In 1923 Leon Trotsky wrote an article for Pravda in which he explored the relationship of the church to the revolution, espoused the virtues of Cinema as a tool for re educating the masses, and went about describing how cinema could be used as a weapon by the Bolsheviks to destroy alcoholism and religion within the budding USSR. Unsaid in Trotsky’s article, but equally important is the reason that the Bolsheviks were such ruthless, cunning and productive propagandists, the need for political capital to keep the revolution alive and ensure they retained their hard won strongly motivated the hard push for propaganda films, and the modernization and streamlining of the Communist propaganda machine.

In his article, Trotsky details the ways in which the peasant classes had been indoctrinated by the church, and also describes briefly the issue with alcoholism in Russia in the early 20th century, throughout the course of his writing, Trotsky lays out in detail the reasons that cinema can supplant religion and drinking in Russian culture. The first, and arguably most important reason that cinema was a vital method of distributing propaganda was that it could reach the illiterate, in 1920, only 2 out of five Russian adults could read (Kenez Pg 30) and this meant that leaflets, newspapers and magazines could not reach the target audience, they had succeeded in indoctrinating the liberal intellectuals, but a different method would be required to reach the masses. Cinema provided the perfect vehicle, it was interesting, straightforward, an advanced new technology that generated vast interest in all, young, old, rich and poor. In his article, Trotsky details how similar it is to the church, in that it stimulates the sense, brings people together, and provides theatrical entertainment, the key difference being that the cinema provides a multitude of different stories, while the church played out the same story, over and over again. Because of its newness, and because of its variation, Trotsky argues that the cinema can replace the church in the lives of the masses, and at the same time be used to control and direct them through propaganda. In the long term, history did not bear out Trotsky’s prediction, it would seem that he underestimated how entrenched in rural culture religion was, and despite initial short term success, in the end Eastern Orthodoxy made a comeback as soon as the communist propaganda machine collapsed with the rest of the USSR.
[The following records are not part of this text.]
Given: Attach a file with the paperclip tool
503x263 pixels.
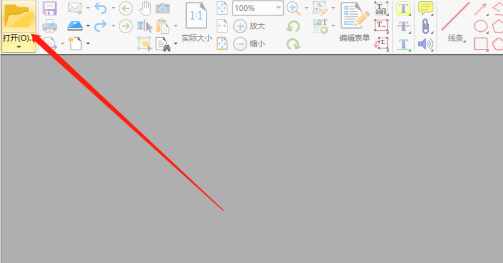Looking at the screenshot, I should click(x=425, y=26).
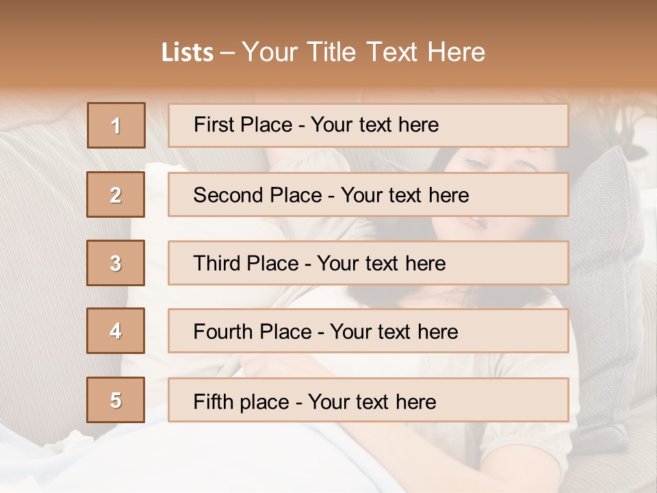Viewport: 657px width, 493px height.
Task: Click the words "Third Place" in row three
Action: tap(246, 263)
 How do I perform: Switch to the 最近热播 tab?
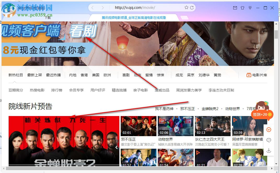pyautogui.click(x=53, y=75)
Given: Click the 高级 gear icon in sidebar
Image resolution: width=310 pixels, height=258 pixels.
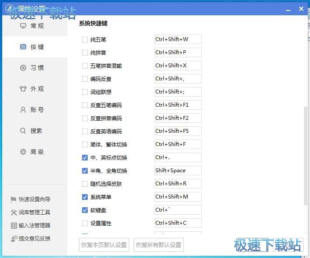Looking at the screenshot, I should point(23,152).
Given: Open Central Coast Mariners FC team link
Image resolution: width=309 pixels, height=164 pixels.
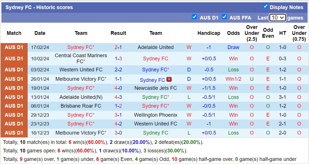Looking at the screenshot, I should (x=81, y=58).
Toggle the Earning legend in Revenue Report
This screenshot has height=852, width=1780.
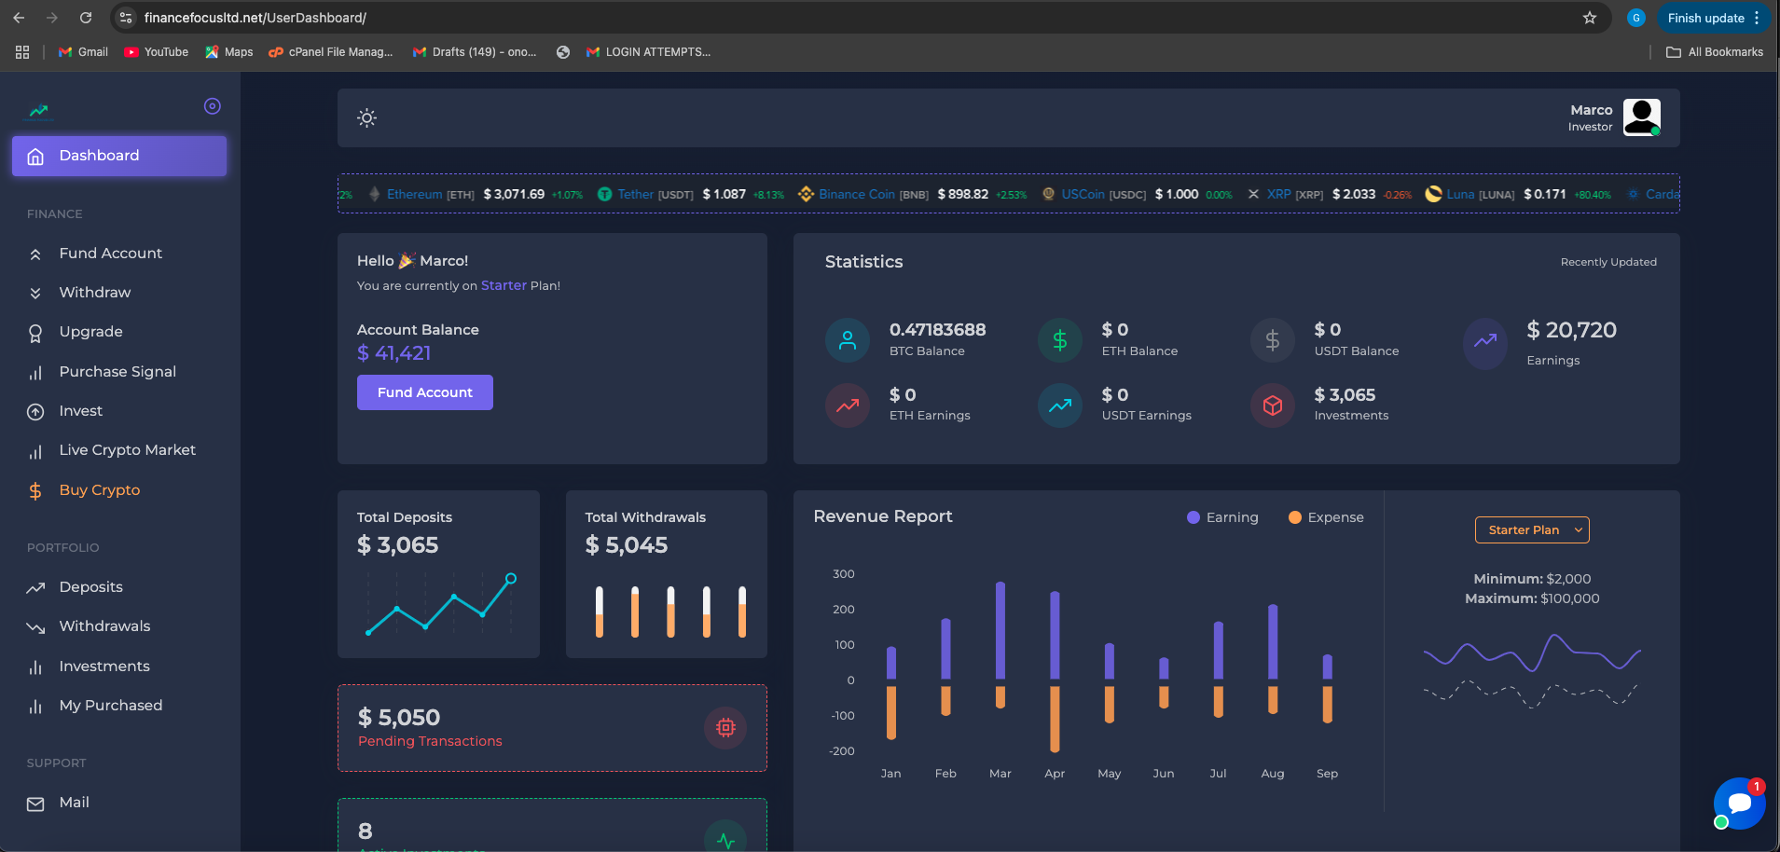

The reason that Trotsky and the Bolsheviks pushed cinema so hard as a mode of propaganda is primarily the need for political capital so that they could continue to reshape Russia, the position of the communists in 1923 was precarious, they had defeated the White/Green/Black armies arrayed against them, but they still stood at the precipice of political catastrophe. In order to retain power, they needed everyone on board with the new program as fast as possible, and leaflets and magazines which wouldn’t reach 3/5th’s of the population simply would not cut it. In keeping with the Bolshevik theme of cleaving to urban workers and new technology, the cinema was utilized as an antithesis for the backwardness and superstition of religion, with party leaders believing that the factors i described above would bring them the political might to rebuild Russia in to a communist utopia. In the short term, this was successful, and Russia rapidly underwent a cultural revolution, resulting in the USSR as we know it.

In conclusion, the cinema was a vital part of Bolshevik propaganda, and its effective usage is in a large way responsible for the creation and sustainment of the USSR,  however, in the long run it was not quite enough, and the failure of communism to bridge the gap between urban intellectuals and the rural masses eventually brought it down.